- _Records to process_
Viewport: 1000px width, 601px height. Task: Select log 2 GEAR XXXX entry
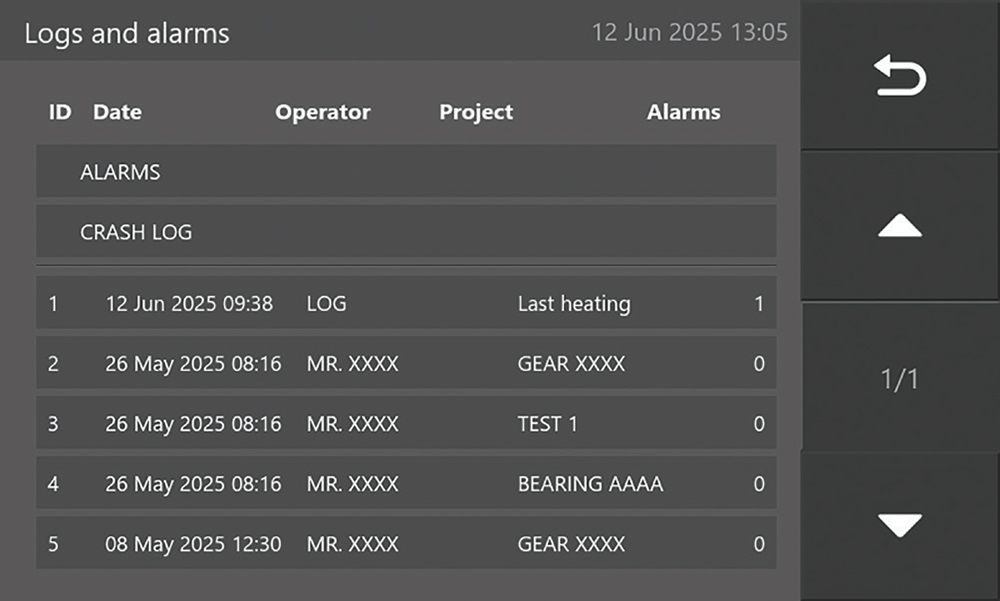click(x=406, y=364)
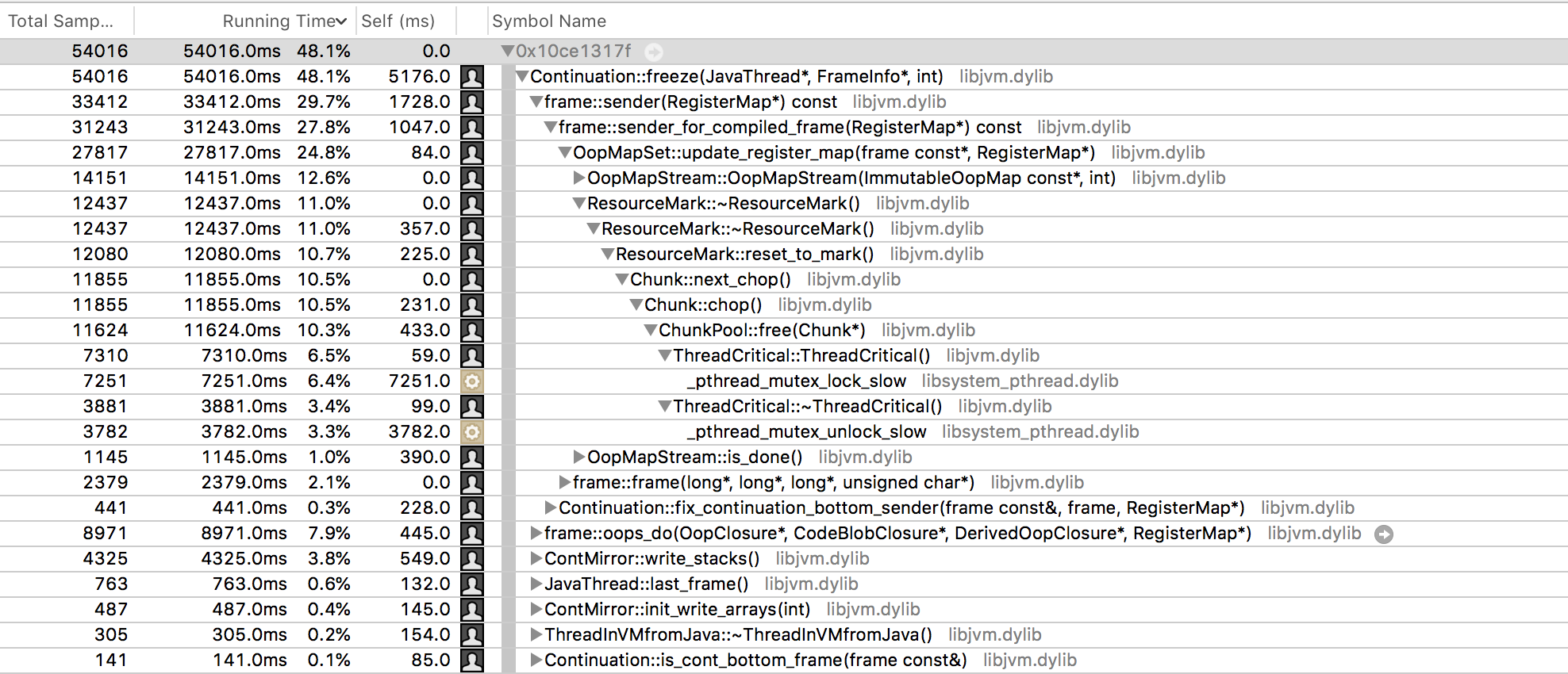
Task: Expand the OopMapStream::OopMapStream constructor node
Action: (x=578, y=178)
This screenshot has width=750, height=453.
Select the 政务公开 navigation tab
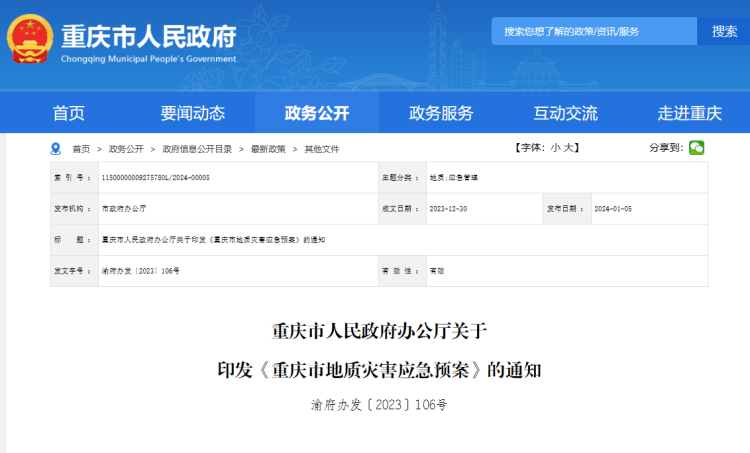coord(317,113)
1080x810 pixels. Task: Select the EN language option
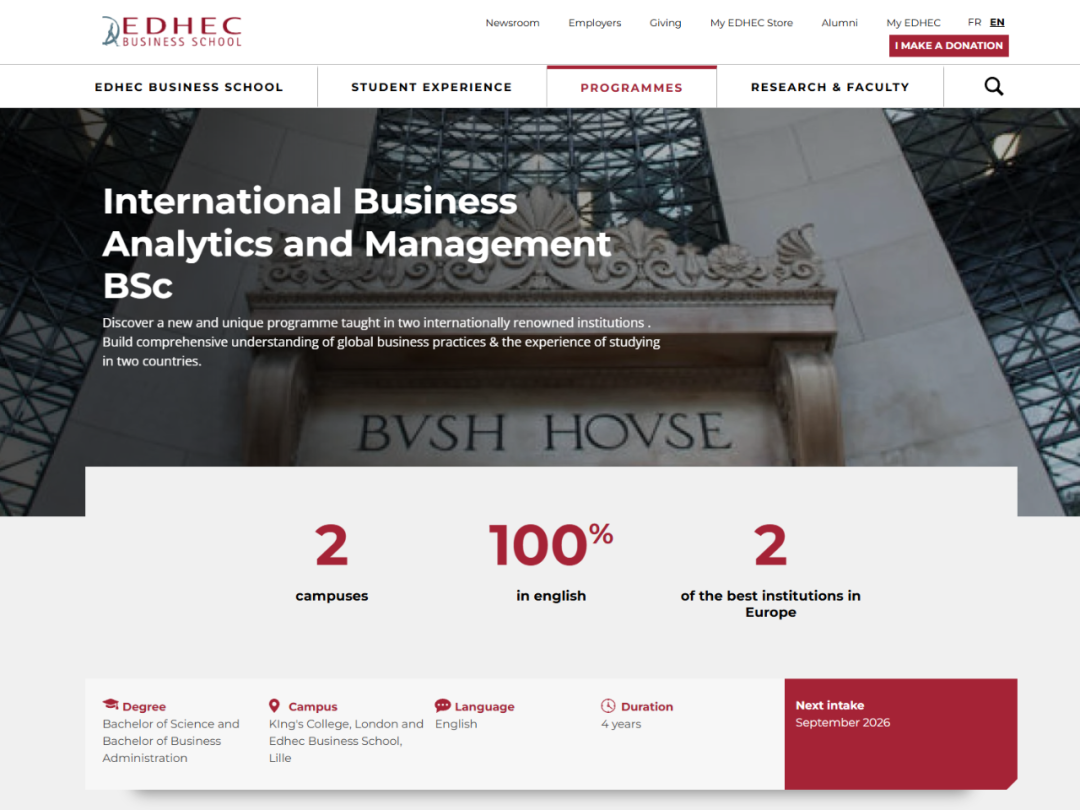tap(997, 22)
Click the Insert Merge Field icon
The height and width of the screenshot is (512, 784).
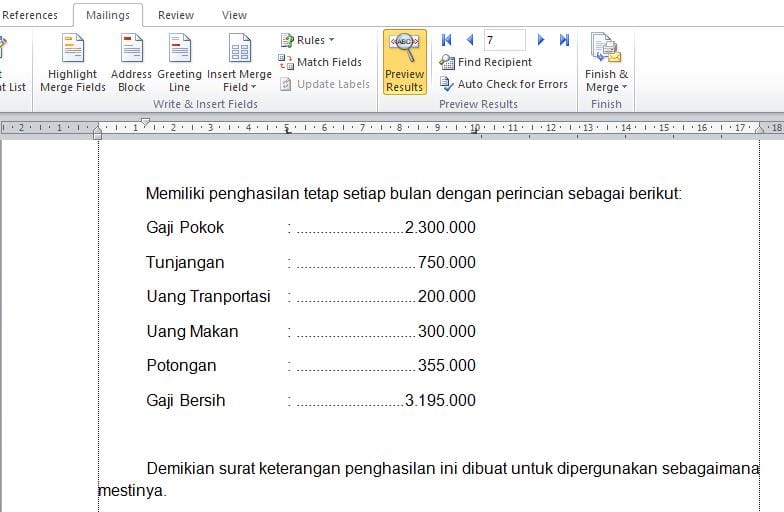(x=239, y=48)
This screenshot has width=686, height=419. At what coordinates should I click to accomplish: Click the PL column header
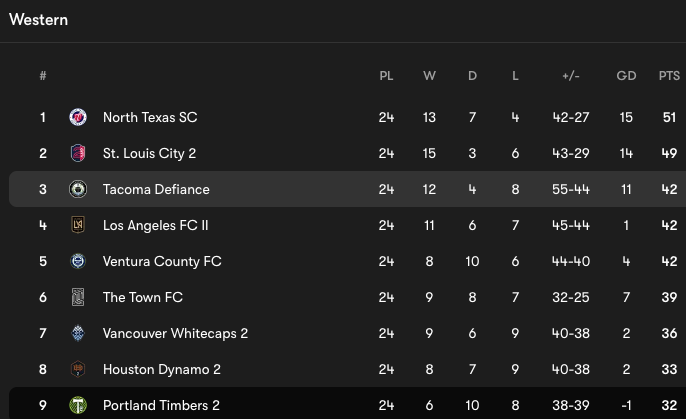(386, 76)
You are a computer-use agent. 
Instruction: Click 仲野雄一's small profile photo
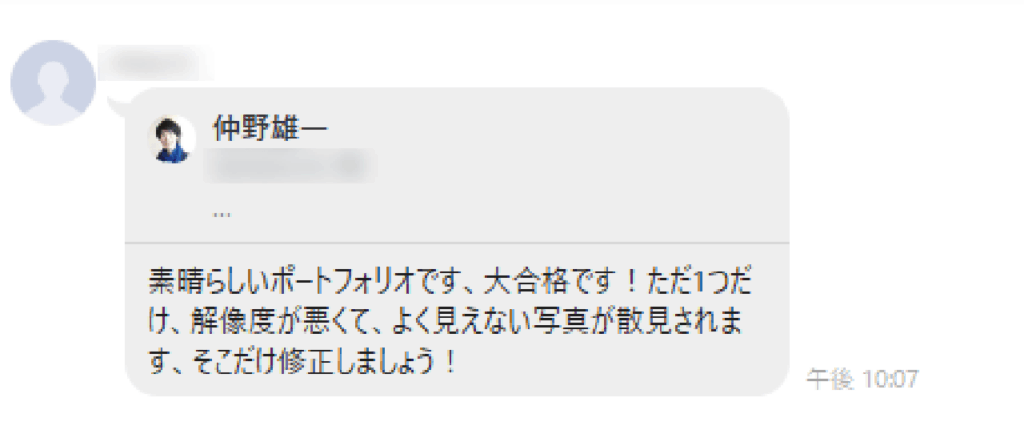172,139
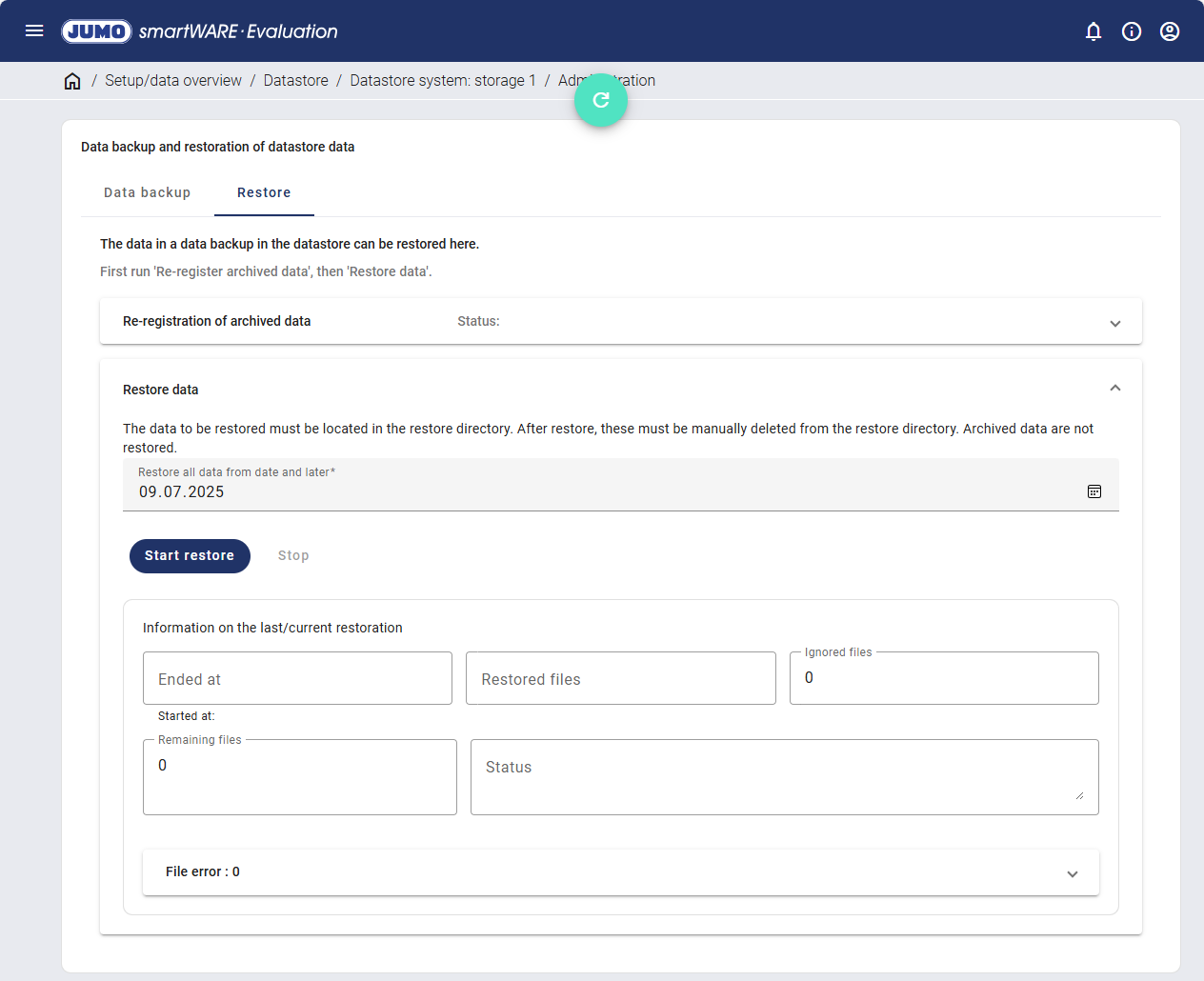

- _Directions for this task_
Give back every entry word for word, and drop the pictures as you go.

- _The answer_
Viewport: 1000px width, 601px height. Task: Select log 2 GEAR XXXX entry
click(x=406, y=364)
Task: Expand the OopMapStream::OopMapStream constructor node
Action: (x=578, y=178)
This screenshot has width=750, height=453.
Select the 政务公开 navigation tab
coord(317,113)
1080x810 pixels. Task: Select the EN language option
tap(997, 22)
Click the Insert Merge Field icon
The height and width of the screenshot is (512, 784).
(x=239, y=48)
This screenshot has width=686, height=419. At what coordinates should I click to accomplish: Click the PL column header
(386, 76)
You are a computer-use agent. 
Instruction: Click 仲野雄一's small profile photo
172,139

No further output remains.